- PROBLEM TO SOLVE
Can you rewrite the lines between the one containing "Task: Move selected record to top" and the one containing "Action: (741, 376)", inclusive, with every coordinate in the answers increased by 115 and all other text left unchanged?

Source records
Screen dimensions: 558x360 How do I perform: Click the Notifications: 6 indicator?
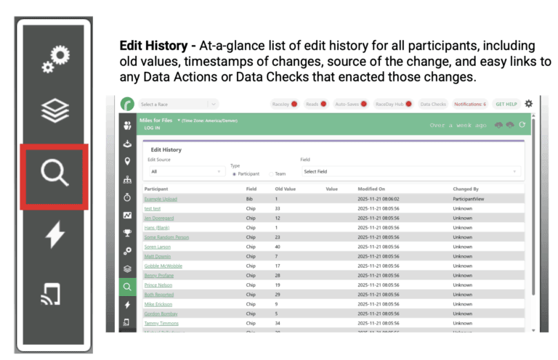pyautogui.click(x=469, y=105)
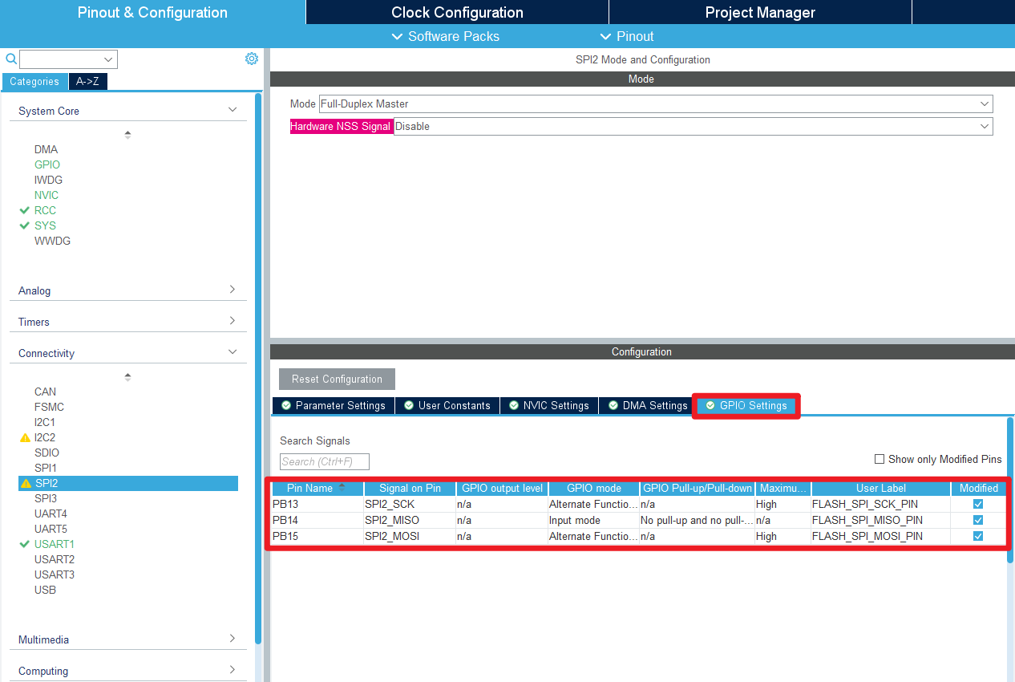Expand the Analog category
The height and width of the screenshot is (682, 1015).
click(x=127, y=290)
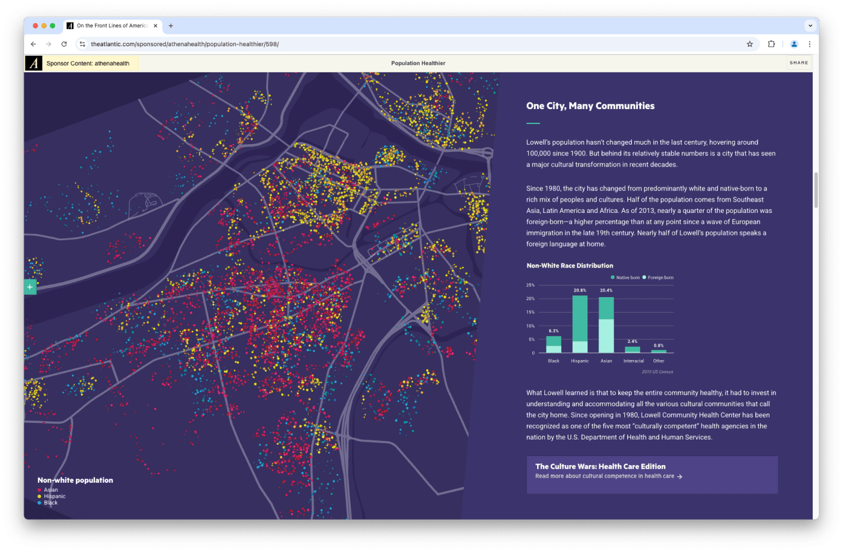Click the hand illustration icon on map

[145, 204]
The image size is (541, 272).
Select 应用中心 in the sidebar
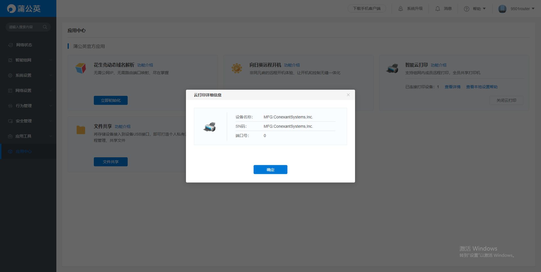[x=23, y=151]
--
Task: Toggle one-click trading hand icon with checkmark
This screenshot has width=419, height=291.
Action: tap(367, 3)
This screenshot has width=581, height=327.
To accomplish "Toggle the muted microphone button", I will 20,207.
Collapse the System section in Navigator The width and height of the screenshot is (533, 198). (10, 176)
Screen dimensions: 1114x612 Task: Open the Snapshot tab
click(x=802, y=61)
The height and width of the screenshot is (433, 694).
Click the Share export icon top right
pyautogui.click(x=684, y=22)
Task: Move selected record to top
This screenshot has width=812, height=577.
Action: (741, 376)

- ANSWER TO THE TASK
Task: Move selected record to top
This screenshot has width=812, height=577.
Action: (856, 491)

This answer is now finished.